Risk Aversion: the extent to which an individual is willing to pay to reduce variation in losses or income due to random events.

Risk Communication: in genetics, a process in which a genetic counselor or other medical professional interprets genetic test results and advises patients of the consequences for them and their offspring.

Risk Factor: quality that makes a person more susceptible to a specific disease.

Risk Pooling: the practice of bringing several risks together for insurance purposes in order to balance the consequences of the realization of each individual risk.

Risk Rating: technique for adjusting insurance premiums according to the relative risk insured.

Risk Selection: the practice of singling out or disaggregating a particular risk from a pool of insured risks.

RNA (Ribonucleic Acid): a chemical found in the nucleus and cytoplasm of cells; it plays an important role in protein synthesis and other chemical activities of the cell.
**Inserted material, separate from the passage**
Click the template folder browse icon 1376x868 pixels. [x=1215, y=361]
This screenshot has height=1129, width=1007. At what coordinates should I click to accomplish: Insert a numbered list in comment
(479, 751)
The structure of RNA is similar to that of DNA. There are several classes of RNA molecules, including messenger RNA, transfer RNA, ribosomal RNA, and other small RNAs, each serving a different purpose.

Roentgen (R): an internationally accepted unit of radiation quantity; it is the quantity of "X-ray or gamma irradiation such that the associated corpuscular emission per 0.001293 g or air produces, in air, ions carrying 1 esu of quantity of electricity of either sign". X-rays originate outside the nucleus.

Runt Disease: a condition of dwarfing that follows the injection of mature allogeneic immunologically competent cells into immunologically immature recipients. It is characterized by failure to thrive, lymph node atrophy, hepatomegaly and splenomegaly, anemia, and diarrhea.